» **THE TASK**
Below are the records; return every line from the one that contains "The image size is (1015, 1176)." to the last, exactly, skipping the pictures.

*** Opening of EXTRACTED DATA ***

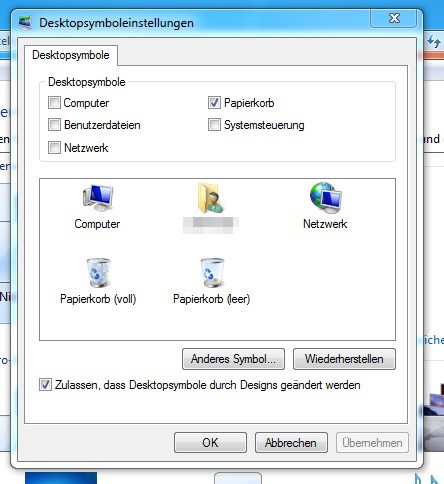Uncheck the Papierkorb checkbox
The image size is (444, 484).
pyautogui.click(x=214, y=103)
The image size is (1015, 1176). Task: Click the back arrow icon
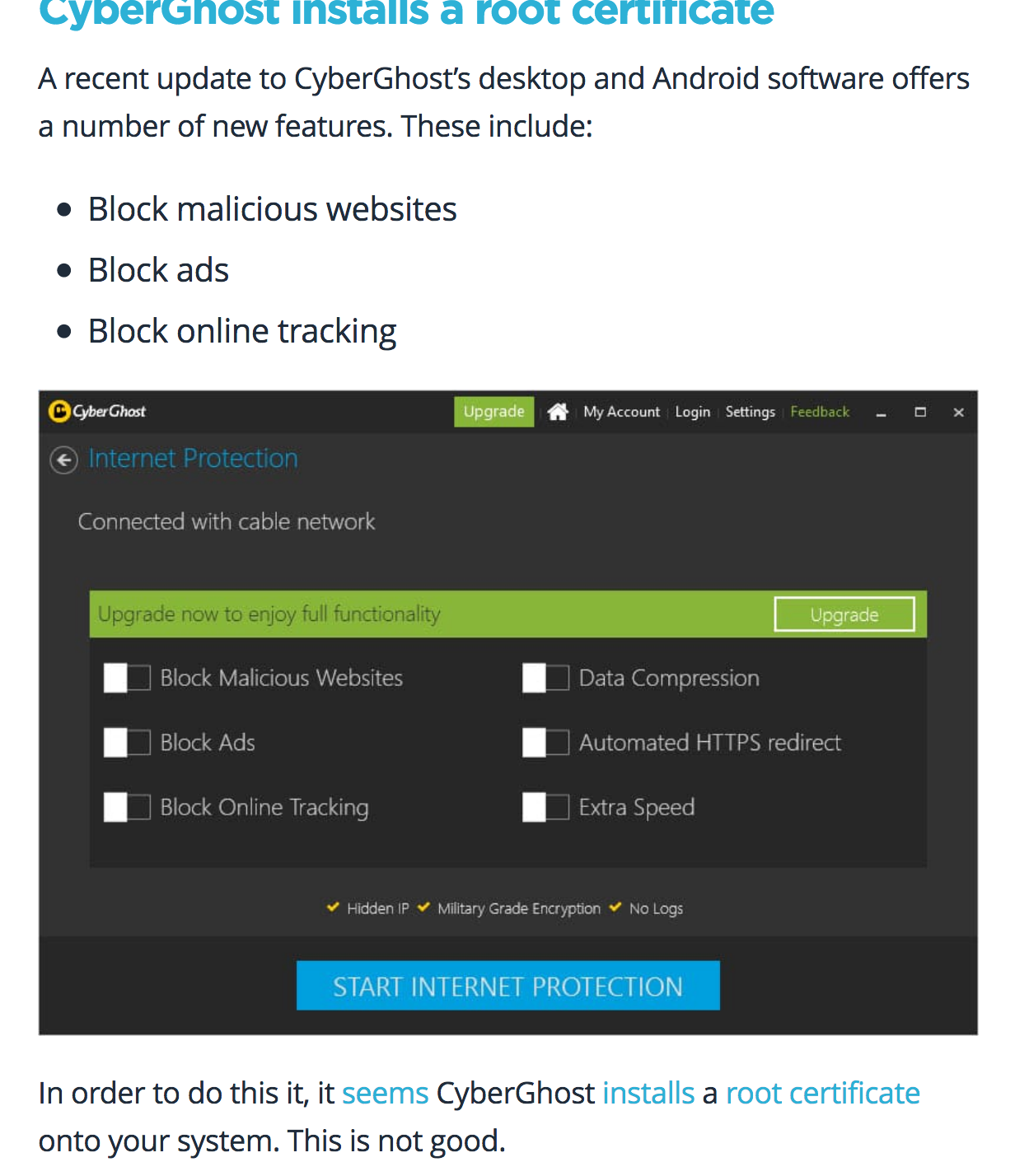[x=63, y=460]
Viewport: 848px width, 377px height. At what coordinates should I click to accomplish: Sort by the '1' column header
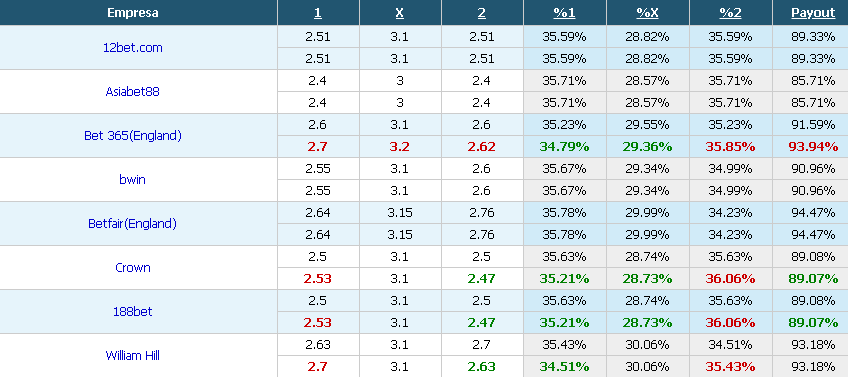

*** Close of EXTRACTED DATA ***

» **SOLUTION TO THE PROBLEM**
The image size is (1015, 1176). Task: Click the back arrow icon
[x=63, y=460]
Viewport: 848px width, 377px height. At what coordinates should I click to accomplish: Sort by the '1' column header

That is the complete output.